▶

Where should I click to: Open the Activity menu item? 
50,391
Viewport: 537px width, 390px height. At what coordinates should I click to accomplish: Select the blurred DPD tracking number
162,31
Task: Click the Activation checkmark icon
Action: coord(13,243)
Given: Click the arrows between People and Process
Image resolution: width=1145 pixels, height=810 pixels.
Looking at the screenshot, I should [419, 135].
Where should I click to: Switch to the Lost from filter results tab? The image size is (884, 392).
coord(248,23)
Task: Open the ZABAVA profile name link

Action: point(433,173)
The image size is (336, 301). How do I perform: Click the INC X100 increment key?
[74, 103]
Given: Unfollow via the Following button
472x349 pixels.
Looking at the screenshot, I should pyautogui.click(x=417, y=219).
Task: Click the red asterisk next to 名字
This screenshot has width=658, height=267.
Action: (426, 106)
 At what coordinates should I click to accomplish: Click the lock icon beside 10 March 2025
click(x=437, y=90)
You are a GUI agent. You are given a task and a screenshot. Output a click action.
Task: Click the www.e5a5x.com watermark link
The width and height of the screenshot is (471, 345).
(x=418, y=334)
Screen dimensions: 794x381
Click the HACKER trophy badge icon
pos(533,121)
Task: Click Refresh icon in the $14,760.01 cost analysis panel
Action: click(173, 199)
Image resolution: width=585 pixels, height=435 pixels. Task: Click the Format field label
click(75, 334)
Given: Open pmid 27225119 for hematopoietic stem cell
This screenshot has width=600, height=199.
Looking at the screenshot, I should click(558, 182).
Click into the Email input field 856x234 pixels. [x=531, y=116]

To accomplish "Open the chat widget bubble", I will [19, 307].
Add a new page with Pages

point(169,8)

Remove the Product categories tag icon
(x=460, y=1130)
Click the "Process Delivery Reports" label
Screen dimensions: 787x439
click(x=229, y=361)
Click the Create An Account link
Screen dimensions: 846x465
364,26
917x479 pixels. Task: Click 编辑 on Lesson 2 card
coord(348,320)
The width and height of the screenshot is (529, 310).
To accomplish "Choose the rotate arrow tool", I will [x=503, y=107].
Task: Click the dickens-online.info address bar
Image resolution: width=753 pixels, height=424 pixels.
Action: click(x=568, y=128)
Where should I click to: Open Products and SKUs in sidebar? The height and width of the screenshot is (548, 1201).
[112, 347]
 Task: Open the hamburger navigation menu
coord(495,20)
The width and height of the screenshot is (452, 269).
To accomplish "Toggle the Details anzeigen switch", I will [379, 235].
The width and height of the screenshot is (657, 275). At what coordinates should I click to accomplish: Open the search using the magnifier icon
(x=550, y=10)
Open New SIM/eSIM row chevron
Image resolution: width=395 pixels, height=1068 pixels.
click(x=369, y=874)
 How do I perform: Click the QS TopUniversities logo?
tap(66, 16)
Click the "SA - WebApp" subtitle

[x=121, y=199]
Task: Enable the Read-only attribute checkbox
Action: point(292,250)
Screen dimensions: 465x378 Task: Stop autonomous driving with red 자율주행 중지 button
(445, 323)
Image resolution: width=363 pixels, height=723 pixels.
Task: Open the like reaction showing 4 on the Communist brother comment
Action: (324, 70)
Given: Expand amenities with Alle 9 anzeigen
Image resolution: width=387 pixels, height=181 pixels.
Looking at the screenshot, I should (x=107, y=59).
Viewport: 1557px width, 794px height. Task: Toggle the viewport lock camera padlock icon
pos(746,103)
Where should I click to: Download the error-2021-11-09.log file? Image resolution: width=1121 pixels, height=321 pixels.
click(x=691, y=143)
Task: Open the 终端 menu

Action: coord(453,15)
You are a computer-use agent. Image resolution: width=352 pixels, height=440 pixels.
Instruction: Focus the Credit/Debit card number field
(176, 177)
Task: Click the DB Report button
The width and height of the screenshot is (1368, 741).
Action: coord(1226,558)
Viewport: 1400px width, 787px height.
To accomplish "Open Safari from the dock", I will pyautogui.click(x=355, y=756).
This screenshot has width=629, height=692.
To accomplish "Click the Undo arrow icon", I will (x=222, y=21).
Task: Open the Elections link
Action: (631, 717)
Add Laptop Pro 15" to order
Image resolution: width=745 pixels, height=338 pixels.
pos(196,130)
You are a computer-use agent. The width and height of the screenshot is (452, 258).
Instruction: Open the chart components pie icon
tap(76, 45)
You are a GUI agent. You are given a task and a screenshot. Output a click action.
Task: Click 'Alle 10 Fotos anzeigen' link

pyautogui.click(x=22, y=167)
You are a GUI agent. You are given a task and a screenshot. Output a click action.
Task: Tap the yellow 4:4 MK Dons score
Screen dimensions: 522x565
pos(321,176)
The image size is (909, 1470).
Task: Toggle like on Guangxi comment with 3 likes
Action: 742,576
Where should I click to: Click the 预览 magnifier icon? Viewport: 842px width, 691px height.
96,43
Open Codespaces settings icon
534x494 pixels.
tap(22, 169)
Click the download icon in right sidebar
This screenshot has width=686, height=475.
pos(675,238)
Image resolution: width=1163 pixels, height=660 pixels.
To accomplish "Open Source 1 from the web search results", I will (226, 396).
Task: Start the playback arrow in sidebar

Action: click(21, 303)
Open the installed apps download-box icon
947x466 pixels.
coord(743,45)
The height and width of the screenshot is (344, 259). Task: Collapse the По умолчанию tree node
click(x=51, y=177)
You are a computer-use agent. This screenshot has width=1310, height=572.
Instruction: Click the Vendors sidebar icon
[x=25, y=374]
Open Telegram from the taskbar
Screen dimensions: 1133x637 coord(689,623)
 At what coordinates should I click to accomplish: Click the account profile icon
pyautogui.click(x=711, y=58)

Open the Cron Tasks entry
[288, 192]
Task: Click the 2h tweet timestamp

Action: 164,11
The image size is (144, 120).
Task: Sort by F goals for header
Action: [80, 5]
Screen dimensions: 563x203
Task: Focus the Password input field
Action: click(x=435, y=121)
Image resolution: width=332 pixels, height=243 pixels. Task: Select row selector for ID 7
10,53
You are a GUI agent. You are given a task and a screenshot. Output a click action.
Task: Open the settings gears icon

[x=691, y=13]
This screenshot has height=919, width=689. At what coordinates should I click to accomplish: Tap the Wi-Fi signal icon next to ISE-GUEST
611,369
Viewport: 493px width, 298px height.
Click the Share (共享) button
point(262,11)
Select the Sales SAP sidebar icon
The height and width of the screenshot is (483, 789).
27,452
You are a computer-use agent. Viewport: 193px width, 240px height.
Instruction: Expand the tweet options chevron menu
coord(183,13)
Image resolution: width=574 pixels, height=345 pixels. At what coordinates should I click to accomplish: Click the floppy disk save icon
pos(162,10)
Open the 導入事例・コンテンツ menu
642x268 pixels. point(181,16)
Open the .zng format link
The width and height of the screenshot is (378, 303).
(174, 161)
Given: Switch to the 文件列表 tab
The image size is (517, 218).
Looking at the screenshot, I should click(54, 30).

◀

# TO DO:
Find how many lines of the records hold the string "computer", then give that number by itself.

# WRITTEN SOLUTION:
4